There is a fine line between regiment and the absurd, sport and taking the piss,
and it must be walked. Precise technical moves for points or loose juggling in a drainage ditch.
The other day, someone asked me how long it would take me to teach them how to kick flip,
I should have said, “ It does not matter. Take this (hand them a board) and do what you want with it.”
Wasn’t that how rugby was invented? Someone got tired of kicking the ball, said fuck it and picked it up and ran?
Run with it.
Remember as a child, finding a good stick, for a few eternal minutes it is anything you want it to be, anything you can imagine, a sword, a light saber or a giant pen to write poems to your dead dog on the clouds. It was an imagination liberator. The skateboard is the same thing, an imagination liberator, a freedom stick. A time dissolver. Do anything you want with it. Just don’t hit anyone with it.
When I was a teenager, a security guard took my skateboard from under my feet. You’re going to take the most freedom I ever experience? No. I rugby tackled him (that’s sport for you) knocked him over and grabbed my board, ran across four lanes of traffic and skated off into the sunset. I felt bad for him, momentarily and hope I didn’t injure him.

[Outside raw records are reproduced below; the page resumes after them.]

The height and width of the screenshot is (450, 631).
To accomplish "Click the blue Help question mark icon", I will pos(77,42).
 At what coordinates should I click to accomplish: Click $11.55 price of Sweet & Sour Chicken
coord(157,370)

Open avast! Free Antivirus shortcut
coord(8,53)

And so to Natas Kaupas, I read somewhere that he didn’t really skate with many people early on or read magazines. He just had a board and his environment and did whatever he felt. The end result? He redefined the whole damn activity. If you know anything about him, it’s worth pausing to ponder what that means. He re-defined what we all do in a vacuum because he took that board and had some fun with it.
In the words of Peter Handke, “When the child was a child,
It threw a stick like a lance against a tree,
And it quivers there still today.”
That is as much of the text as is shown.